_Consigne écrite 1:_
Quels noms de personnes ou de personnages figurent dans l'extrait choisi sur le film L'EMPIRE ? Donnez-en la liste complète.

_Extrait choisi:_

Par ailleurs, c’est également dans sa figuration de la sexualité que le film reconduit des stéréotypes sexistes. Pour contextualiser, nous apprenons que les corps de Jony et Jane ne sont que des relais, investis par des forces supérieures du Mal et du Bien pour se matérialiser sur Terre. En découle une scène où Jony, forme de « démon » très désireux d’exploiter les potentialités de son nouveau corps, incite Jane à coucher avec lui. Or, le rapport des deux personnages est très déséquilibré, Jony n’hésitant pas à chosifier Jane à plusieurs reprises dans le film, affirmant par exemple qu’il rêve de « la baiser ». Ce qui aurait éventuellement pu passer un témoignage humoristique des bas instincts du mâle n’est absolument plus défendable au vu de la scène de sexe qui se déroule ensuite entre les deux personnages. De fait, Jony force Jane à poser sa main sur son sexe après que celle-ci ai fait preuve de réticences. Jane se laisse ensuite entraîner, reconduisant une représentation de la « prude qui consent », très problématique dans la mesure où il aurait été tout à fait possible de filmer l’éveil du désir de Jane autrement, sans nuire à la trame scénaristique. Et cela dérange encore plus au prisme de la lecture d’une interview de Dumont dans laquelle il explique que si les femmes n’ont « pas de plaisir dans ses films » c’est parce qu’il « est un homme », et que bien qu’il « entende » les critiques, il ne veut pas « exécuter des choses qu’il ne trouve pas vraies ». La seule représentation alternative qu’il propose serait celle endossée par Lyna Khoudry, qui ne sauve pas particulièrement L’EMPIRE vis-à-vis des reproches d’Haenel. De fait, Line assume son désir sexuel sous une forme plus revendiquée, mais n’apparaît tout au long du film que comme une potiche dépravée conquise par les forces du Mal, contrastant avec la pureté virginale d’une Jane qui incarnerait le Bien : en bref, un propos pas franchement moderne.

[Données de repérage de mots et d'éléments]
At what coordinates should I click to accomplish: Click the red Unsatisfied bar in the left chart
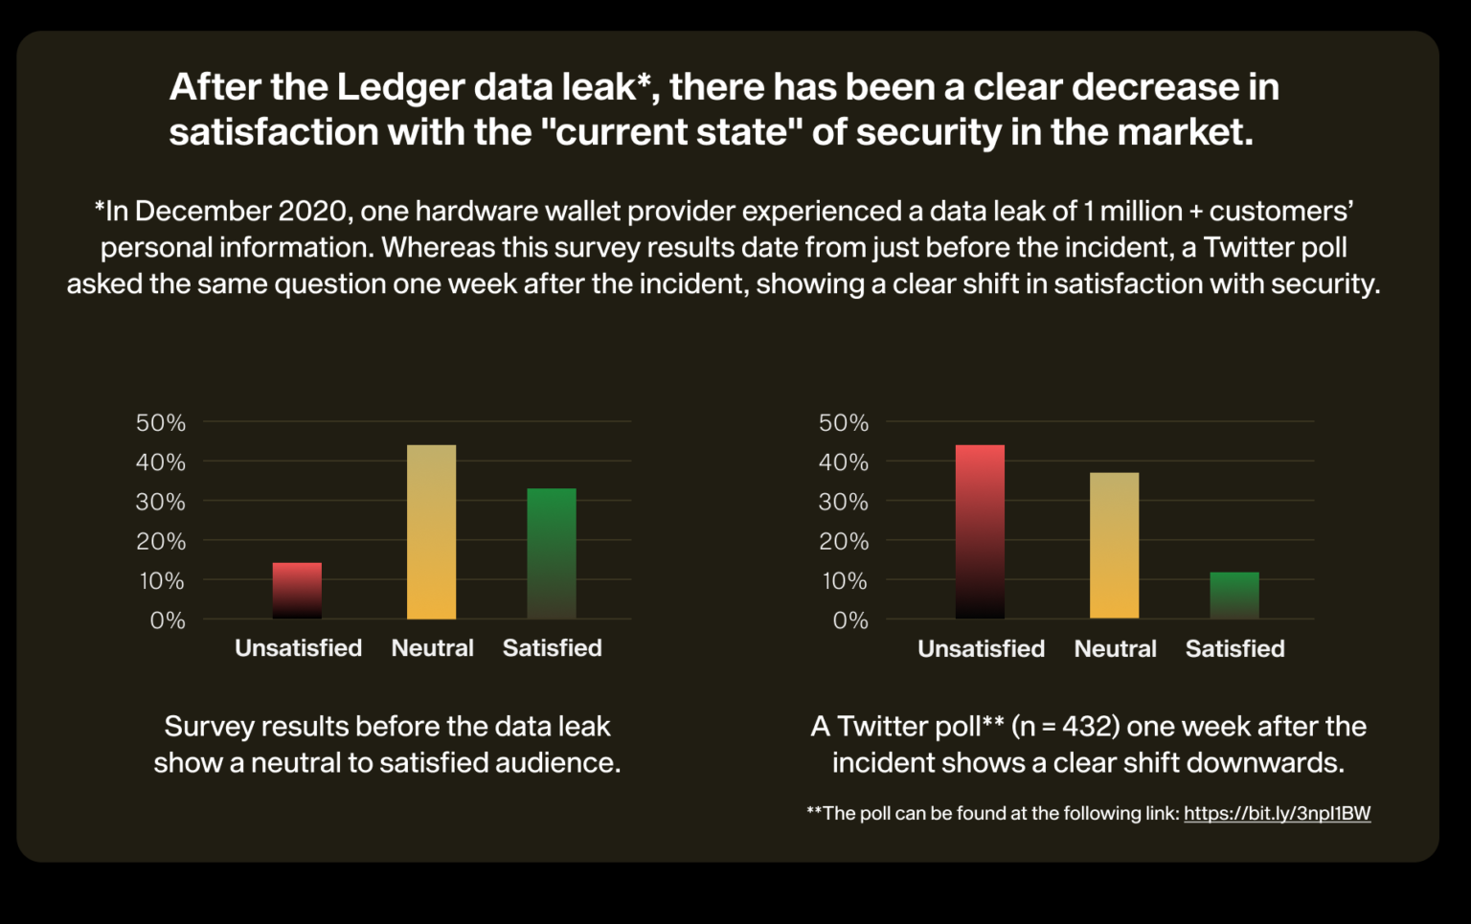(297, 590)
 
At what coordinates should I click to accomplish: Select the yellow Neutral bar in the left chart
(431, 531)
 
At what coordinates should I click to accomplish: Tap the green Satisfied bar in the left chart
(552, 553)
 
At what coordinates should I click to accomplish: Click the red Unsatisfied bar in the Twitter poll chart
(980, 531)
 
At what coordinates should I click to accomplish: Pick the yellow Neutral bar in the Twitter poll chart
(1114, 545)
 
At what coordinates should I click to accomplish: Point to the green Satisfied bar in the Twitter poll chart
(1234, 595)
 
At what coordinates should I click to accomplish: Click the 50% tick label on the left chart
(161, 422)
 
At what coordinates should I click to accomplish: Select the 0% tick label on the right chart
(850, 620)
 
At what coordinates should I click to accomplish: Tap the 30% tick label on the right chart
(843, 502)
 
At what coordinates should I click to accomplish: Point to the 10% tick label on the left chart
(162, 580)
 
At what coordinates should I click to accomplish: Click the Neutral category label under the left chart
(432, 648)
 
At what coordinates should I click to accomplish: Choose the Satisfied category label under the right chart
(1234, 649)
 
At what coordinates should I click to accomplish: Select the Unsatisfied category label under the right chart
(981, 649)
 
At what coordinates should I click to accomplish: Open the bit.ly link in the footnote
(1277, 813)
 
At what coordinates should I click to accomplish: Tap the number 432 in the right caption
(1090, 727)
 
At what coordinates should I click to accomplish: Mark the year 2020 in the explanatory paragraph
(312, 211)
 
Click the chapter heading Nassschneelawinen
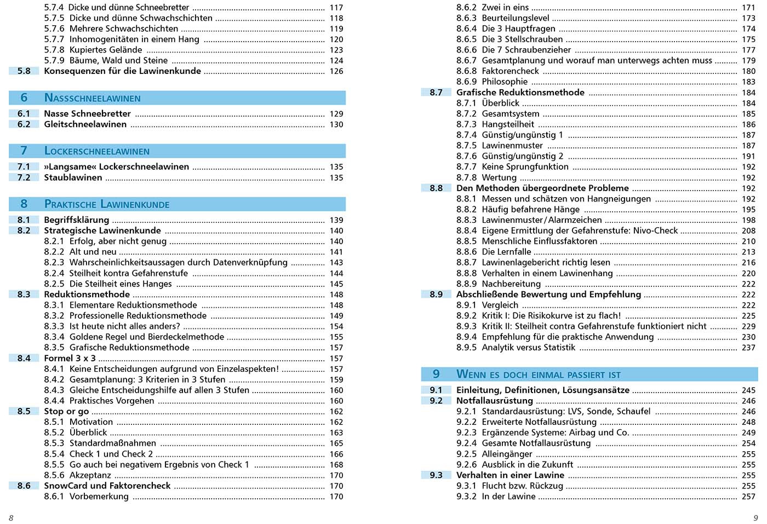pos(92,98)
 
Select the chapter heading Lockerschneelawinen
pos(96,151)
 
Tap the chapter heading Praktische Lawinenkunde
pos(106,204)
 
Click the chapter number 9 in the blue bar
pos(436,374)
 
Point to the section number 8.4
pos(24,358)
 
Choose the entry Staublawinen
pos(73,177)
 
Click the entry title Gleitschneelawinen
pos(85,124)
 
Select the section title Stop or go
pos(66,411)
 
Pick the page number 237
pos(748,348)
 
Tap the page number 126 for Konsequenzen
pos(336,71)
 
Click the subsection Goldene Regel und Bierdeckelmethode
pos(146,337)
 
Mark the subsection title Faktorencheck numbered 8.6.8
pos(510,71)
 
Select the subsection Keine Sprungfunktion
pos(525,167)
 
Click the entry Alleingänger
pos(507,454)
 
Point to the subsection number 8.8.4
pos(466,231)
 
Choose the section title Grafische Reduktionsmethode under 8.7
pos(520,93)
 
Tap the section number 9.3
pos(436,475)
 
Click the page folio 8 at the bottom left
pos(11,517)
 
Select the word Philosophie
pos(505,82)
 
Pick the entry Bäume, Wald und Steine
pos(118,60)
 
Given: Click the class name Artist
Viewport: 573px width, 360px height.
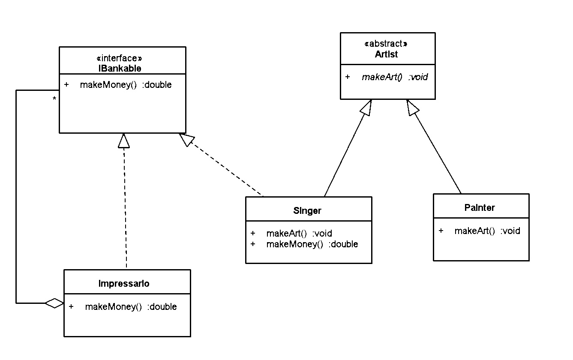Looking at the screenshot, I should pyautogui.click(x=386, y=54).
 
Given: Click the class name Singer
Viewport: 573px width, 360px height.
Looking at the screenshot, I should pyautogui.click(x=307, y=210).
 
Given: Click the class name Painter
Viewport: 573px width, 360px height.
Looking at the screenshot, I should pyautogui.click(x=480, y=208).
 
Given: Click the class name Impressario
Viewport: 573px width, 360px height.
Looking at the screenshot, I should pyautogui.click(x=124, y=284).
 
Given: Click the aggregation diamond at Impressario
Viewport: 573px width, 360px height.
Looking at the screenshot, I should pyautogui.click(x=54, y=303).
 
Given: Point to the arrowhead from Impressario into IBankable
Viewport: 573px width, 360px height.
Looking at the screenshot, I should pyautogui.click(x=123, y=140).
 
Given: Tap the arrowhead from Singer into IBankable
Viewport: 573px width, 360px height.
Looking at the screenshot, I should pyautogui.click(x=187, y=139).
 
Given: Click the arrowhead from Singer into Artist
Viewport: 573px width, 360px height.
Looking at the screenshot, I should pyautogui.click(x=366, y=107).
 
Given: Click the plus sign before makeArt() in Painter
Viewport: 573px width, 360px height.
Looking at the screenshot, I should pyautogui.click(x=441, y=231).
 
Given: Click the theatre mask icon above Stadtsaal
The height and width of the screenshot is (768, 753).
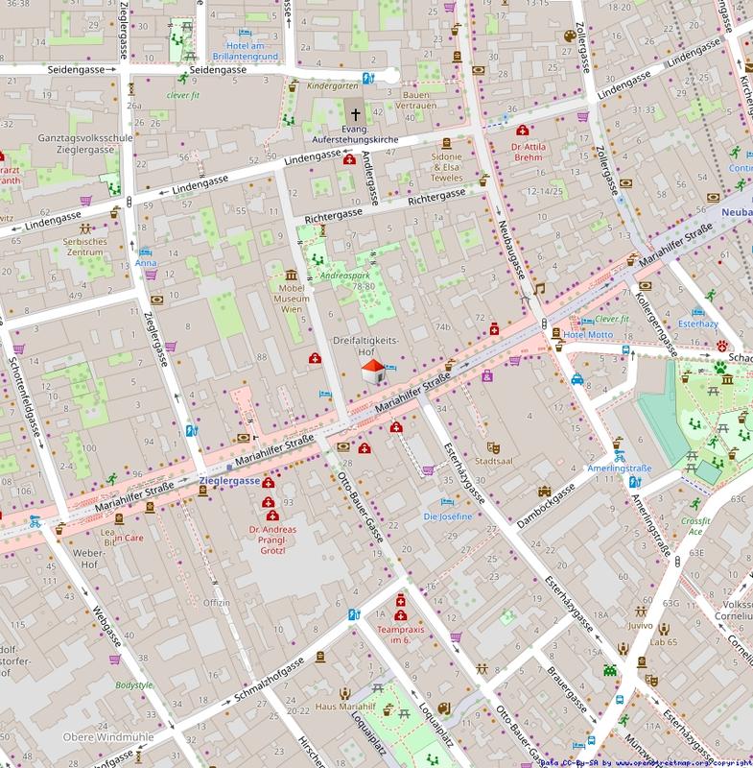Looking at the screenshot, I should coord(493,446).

_Consigne écrite 2:_
Pouvez-vous présenter sous forme de liste numérotée les lignes des enregistrements, de la ligne qui contient « Tap the section number 9.3 » jusqu'à celle qui contient « pos(118,60) » incluse, sans les lignes vides ?

_Corrigé détaillé 1:_
- Jony
- Jane
- Dumont
- Lyna Khoudry
- Haenel
- Line

_Corrigé détaillé 2:_
1. Tap the section number 9.3
2. pos(436,475)
3. Click the page folio 8 at the bottom left
4. pos(11,517)
5. Select the word Philosophie
6. pos(505,82)
7. Pick the entry Bäume, Wald und Steine
8. pos(118,60)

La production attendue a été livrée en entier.